- How to complete this task: Which lines run from the one containing "This screenshot has height=524, width=478." through the last line of the records? Copy them exactly, leaving pictures out.

- Supplied data:
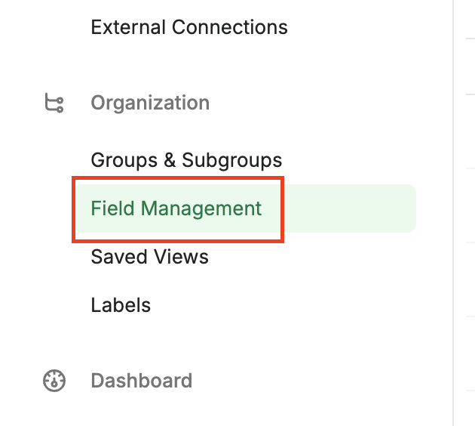The height and width of the screenshot is (426, 475).
Task: Click the Organization branch-tree icon
Action: point(54,103)
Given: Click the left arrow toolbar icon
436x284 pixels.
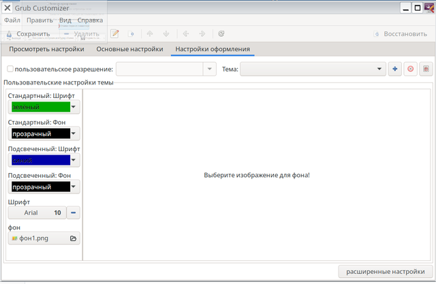Looking at the screenshot, I should point(186,34).
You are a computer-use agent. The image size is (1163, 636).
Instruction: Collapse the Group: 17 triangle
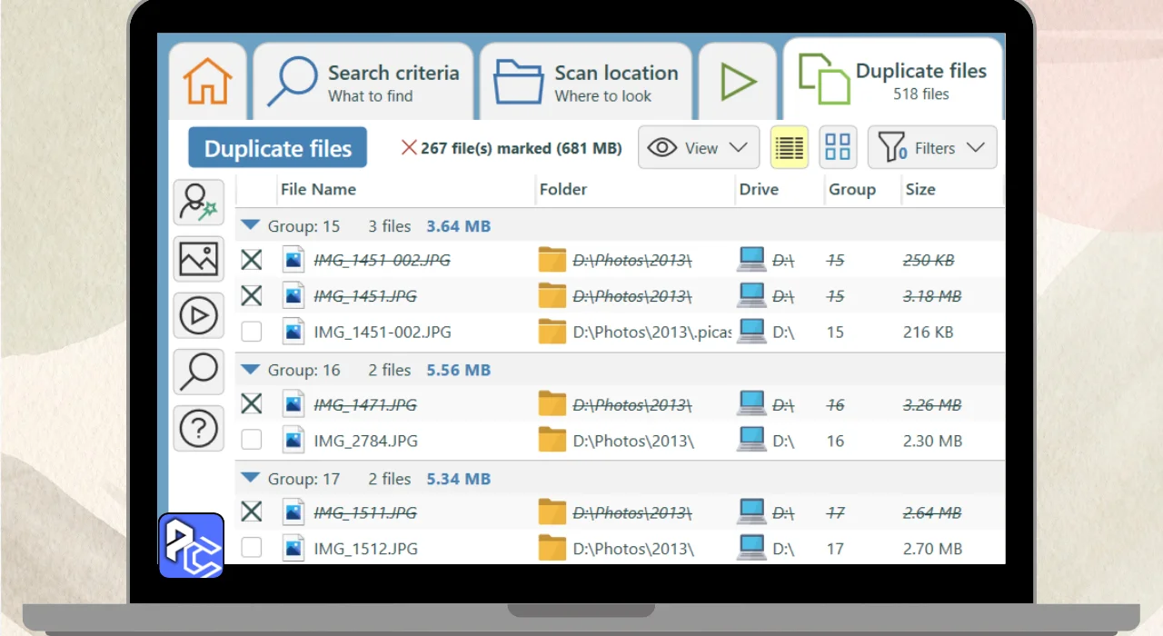pyautogui.click(x=251, y=478)
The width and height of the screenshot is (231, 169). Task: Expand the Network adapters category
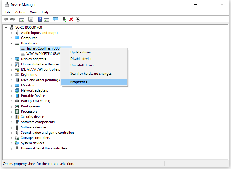(x=12, y=90)
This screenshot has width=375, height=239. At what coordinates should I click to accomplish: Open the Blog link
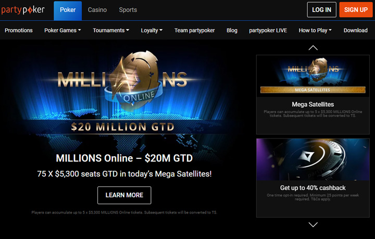232,30
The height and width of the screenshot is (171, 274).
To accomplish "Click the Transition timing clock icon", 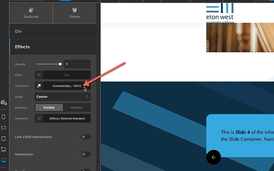I will [x=39, y=118].
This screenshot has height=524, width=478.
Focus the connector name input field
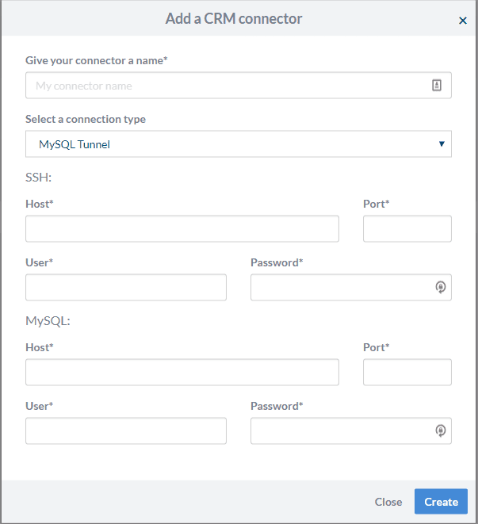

- Problem solution:
This screenshot has height=524, width=478.
Focus the connector name input field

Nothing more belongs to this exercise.